24

751 60 240
                                    

Seni bir parçam yapmayı denedim, ama ben Tanrı'nın en günahkar meleğiyim. Senin korkuların benim gerçeklerim. Şimdi, benimle yanacak mısın?

~

Bilge'nin yokluğunda Eylül yanında olmasına rağmen kendini büyük bir boşluktaymış gibi hissediyordu. Boş olduğu zamanlar söz verdiği gibi abisinin yanına çalışmaya gidiyordu ama o yokken bunun heyecanını bile yaşayamıyordu. Kadın resmen hayatının merkezi haline gelmişti.

Bu sefer Eylül tarafından sabote edilmeden görüntülü konuşabilmişlerdi ve aslında bunu yapmasa daha iyiydi. Görünce kötü olmuştu çünkü Bilge'yi çok özlemişti.

"Zaten sürekli beraberiz, yokluğumda Eylül'le bol bol vakit geçirin işte."

"Sensiz tadı çıkmıyor ki."

"Ben yokken o vardı Damla, arkadaşını ihmal etme. Tamam mı?"

Bilge haklıydı. Asla sevgili yaptıktan sonra hayatını ona adayan insanlardan olmayacağım diyordu ama şu anki davranışlardı bu düşüncesiyle çelişiyordu.

"Seni seviyorum. Ve çok özledim."

Bilge cevap vermemişti ama kıza en sevdiği gülüşüyle bakmıştı ya o da yeterdi. Artık sözlerden çok bakışların ve davranışların daha etkili olduğunu anlamıştı.

"Kapatmam gerekiyor, sabah erken kalkacağım. Kendine iyi bak."

"Rüyanda beni gör, ama çıplak." dediğinde kahkaha attırmıştı kadına.

"Senden başka ne göreceğim ki zaten? Ama çıplak olmana gerek yok."

Eylül kapıyı tıklatıp kafasını uzattığında sevgilisi ile vedalaşıp telefonu bıraktı.

"Kanka bir kadın geldi, daha doğrusu o kadınsa biz neyiz bilmiyorum da. Abinin eşiymiş, seni görmek istiyor." dediğinde yataktan fırladı ve aşağı hızla indi. Salonda arkası dönük ve uzun boylu, koyu renk saçları olan bir kadın duruyordu.

"Merhaba?"

Kadın sesine döndüğünde Eylül'ün abartmadığını anladı. Kadın gerçekten 'ben Rus'um' diye bağırıyordu adeta ve buz mavisi gözleri ile o kadar güzeldi ki, at hırsızı kılıklı abisine nasıl bakmıştı?

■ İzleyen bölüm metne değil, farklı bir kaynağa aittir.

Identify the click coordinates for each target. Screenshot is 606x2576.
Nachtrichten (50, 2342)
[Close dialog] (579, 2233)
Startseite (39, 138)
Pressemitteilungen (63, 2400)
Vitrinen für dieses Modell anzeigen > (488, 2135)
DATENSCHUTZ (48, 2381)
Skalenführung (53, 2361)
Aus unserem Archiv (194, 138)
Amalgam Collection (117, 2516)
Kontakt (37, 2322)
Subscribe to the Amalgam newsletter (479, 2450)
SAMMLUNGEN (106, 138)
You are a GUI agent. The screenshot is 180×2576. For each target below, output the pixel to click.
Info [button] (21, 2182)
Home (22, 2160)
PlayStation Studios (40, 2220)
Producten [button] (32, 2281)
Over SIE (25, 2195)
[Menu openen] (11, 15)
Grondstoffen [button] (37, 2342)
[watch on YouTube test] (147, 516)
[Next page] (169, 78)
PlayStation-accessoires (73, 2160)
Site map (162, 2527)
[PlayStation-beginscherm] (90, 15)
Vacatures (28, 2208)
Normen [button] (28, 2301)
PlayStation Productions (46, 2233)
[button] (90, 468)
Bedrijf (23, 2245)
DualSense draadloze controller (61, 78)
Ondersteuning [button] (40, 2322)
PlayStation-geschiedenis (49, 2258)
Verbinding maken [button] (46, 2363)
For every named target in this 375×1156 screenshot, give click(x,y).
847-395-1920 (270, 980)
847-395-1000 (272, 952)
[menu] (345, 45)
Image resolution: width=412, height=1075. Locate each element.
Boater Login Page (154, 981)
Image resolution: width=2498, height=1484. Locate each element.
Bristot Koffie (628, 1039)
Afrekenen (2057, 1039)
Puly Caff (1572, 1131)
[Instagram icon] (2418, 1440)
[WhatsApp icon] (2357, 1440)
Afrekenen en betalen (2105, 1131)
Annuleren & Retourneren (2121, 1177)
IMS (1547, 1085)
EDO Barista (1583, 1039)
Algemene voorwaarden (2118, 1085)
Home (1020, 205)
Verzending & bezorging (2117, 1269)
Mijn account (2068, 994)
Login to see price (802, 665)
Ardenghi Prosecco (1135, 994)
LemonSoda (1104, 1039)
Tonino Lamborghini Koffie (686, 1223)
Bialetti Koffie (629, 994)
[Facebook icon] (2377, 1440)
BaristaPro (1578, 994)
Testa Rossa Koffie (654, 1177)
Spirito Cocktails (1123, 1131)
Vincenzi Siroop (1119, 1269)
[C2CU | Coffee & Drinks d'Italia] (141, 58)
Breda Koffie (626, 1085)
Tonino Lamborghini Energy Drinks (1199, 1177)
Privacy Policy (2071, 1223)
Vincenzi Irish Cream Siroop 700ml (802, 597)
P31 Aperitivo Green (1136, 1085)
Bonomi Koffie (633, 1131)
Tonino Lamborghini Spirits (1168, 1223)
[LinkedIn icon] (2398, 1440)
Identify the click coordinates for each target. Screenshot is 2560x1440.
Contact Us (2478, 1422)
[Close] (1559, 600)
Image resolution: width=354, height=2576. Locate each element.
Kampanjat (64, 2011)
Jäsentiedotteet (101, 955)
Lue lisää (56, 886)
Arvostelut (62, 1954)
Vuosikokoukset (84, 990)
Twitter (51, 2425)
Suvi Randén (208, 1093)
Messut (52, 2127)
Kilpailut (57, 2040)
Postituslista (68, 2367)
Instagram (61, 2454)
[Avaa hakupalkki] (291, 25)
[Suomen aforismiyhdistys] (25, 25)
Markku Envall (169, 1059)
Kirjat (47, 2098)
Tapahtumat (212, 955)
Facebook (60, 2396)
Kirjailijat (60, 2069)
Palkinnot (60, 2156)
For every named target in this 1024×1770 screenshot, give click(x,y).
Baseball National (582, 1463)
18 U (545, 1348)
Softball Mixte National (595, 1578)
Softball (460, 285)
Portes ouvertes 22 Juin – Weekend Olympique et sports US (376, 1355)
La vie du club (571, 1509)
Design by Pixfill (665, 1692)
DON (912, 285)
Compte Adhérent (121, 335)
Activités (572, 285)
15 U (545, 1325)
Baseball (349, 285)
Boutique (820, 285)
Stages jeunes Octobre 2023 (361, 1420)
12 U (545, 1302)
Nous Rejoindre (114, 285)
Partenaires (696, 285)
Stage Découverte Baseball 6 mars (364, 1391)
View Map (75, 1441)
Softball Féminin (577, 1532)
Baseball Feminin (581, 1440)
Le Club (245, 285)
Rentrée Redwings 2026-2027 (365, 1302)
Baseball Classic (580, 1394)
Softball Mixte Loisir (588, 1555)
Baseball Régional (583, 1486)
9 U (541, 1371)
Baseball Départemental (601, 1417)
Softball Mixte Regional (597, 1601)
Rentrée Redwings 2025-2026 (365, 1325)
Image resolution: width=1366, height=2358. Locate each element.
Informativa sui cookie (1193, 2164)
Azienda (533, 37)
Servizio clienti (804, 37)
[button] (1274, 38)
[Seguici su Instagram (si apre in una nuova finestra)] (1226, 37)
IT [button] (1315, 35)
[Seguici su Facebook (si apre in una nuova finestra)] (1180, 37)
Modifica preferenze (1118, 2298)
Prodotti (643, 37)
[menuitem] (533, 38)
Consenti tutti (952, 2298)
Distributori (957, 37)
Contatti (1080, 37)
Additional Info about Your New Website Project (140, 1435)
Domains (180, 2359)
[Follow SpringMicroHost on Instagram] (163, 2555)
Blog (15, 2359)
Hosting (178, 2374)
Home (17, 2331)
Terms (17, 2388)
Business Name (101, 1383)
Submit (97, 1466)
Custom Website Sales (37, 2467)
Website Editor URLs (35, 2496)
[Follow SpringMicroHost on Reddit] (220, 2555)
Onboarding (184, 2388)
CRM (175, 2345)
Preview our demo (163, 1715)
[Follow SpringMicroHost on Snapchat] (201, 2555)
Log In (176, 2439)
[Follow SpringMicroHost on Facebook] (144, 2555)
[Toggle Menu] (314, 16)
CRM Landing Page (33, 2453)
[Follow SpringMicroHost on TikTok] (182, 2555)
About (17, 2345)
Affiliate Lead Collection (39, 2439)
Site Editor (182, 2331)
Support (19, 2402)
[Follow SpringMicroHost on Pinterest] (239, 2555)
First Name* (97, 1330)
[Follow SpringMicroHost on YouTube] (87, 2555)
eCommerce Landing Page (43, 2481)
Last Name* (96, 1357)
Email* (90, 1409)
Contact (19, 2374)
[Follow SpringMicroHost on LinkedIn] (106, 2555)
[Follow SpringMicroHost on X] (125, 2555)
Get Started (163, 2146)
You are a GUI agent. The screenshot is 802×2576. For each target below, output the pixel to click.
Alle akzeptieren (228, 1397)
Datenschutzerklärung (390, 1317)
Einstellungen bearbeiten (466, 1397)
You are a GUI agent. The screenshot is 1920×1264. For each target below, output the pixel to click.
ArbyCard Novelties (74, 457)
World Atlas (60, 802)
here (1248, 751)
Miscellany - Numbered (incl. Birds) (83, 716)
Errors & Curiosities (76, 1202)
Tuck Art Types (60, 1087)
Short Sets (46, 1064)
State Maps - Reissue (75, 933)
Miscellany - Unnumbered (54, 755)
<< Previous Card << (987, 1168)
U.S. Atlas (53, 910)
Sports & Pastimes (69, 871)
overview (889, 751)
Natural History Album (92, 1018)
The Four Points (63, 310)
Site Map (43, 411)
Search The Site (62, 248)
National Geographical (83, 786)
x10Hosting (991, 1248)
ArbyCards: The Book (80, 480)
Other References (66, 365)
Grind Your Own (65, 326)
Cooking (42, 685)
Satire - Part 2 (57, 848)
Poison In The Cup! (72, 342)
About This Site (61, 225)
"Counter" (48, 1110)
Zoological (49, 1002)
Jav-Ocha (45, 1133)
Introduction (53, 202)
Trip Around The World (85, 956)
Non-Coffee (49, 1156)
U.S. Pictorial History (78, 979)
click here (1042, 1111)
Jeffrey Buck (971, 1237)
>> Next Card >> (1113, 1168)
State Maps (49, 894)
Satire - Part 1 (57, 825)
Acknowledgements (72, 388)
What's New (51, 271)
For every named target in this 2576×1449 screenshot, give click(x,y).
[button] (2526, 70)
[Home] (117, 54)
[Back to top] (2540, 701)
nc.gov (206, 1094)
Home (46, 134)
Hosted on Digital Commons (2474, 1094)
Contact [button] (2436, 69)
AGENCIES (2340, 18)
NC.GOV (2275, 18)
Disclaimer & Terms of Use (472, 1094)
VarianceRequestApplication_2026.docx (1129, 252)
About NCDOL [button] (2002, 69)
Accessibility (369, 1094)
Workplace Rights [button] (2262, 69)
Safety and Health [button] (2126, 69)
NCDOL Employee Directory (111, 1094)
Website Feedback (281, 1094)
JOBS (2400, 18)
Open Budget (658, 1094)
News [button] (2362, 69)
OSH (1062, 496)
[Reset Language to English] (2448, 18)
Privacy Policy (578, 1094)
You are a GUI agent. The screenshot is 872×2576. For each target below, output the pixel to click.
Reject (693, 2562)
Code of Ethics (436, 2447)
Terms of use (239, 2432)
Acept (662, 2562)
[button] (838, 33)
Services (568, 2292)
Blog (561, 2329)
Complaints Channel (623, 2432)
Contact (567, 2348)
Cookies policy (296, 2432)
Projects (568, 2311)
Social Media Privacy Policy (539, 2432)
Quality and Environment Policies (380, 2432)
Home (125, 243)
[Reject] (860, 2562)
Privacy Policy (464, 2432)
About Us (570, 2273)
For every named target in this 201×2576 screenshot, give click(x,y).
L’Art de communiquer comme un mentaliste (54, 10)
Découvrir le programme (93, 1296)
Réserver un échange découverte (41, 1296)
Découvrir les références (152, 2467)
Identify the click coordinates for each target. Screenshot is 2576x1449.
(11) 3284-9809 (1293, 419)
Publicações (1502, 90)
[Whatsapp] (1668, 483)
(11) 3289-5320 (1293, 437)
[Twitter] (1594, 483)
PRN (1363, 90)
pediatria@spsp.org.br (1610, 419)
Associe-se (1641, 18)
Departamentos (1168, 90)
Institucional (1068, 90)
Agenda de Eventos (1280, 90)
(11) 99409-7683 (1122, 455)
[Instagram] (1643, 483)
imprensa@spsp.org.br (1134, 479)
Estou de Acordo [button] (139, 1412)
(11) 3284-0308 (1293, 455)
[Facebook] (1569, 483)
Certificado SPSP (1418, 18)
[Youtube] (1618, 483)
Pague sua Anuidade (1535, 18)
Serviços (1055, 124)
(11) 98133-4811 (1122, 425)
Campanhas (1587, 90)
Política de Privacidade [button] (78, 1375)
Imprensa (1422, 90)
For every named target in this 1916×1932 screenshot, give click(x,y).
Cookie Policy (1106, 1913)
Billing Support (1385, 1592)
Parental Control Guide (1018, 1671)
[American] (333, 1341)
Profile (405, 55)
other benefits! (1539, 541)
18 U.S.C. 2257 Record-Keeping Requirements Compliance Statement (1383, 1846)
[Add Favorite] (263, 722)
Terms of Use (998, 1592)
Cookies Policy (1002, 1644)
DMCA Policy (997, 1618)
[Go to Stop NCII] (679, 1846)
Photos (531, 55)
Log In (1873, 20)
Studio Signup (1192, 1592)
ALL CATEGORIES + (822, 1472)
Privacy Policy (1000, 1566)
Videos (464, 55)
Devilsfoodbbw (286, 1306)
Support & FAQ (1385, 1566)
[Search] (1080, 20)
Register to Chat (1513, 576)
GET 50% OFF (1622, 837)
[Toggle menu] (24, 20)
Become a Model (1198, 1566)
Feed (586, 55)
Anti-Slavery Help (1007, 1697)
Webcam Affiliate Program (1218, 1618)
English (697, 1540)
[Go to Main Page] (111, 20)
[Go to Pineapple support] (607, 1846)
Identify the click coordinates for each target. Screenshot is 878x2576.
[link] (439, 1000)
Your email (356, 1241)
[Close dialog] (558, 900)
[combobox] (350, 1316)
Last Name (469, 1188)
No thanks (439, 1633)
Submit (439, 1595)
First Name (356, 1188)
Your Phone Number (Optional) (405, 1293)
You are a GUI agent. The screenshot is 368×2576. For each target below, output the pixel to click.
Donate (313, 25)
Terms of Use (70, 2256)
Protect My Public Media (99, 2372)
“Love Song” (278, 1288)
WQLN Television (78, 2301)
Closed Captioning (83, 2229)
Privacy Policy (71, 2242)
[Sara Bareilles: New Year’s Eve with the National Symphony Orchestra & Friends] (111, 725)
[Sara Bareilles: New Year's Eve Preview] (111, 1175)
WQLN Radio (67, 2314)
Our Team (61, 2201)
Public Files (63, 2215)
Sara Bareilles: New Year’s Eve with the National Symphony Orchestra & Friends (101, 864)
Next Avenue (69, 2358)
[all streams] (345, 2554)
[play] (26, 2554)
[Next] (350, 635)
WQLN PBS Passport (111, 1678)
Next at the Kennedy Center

"Beni görmek istediniz sanırım." dediğinde kadın gülümseyip elini uzatmıştı tokalaşmak için.

"Evet, seni hep tanımak istemiştim Damla. Eğer vaktin varsa tanışabilir miyiz?"

"Elbette, otur lütfen."

Eylül ile yan yana oturmuşlardı ve kadını karşılarına almışlardı. Abisine evini terk ettiren, her şeyi sildiren büyük aşkı bu kadındı demek?

"Ben Alexandra ama Lexa diyebilirsin."

( Heda Lexa Kom Trikru... Seni öldürenlerin elleri kırılsın.) Yazar söz konusu Lexa olunca dayanamayıp araya girdi devam edelim...

"Memnun oldum. Yanlış anlamazsan bir şey soracağım, neden abim? Yani, aranızdaki bu büyük aşk nasıl bu kadar alevlendi?"

"Özür dilerim Türkçe pek iyi konuşamıyorum. Babam, amcamın oğlu Dimitri ile evlenmemi istedi. Aile işleri için. Aslında ben evden kaçmıştım ama Mustafa ile tanıştım. Ona aşık oldum çünkü yakışıklıydı, güzel bir kalbi var ve cesurdu."

Hayır sülalelerindeki herkes kafadan sakattı canım. Abisinin de normal bir insanla normal bir aşk yaşayacağına olan inancı zaten 0'dı.

"Seninle çok tanışmak istiyordu ama benim baba biraz... Manyak. Sana zarar vermesin diye uzak kaldı."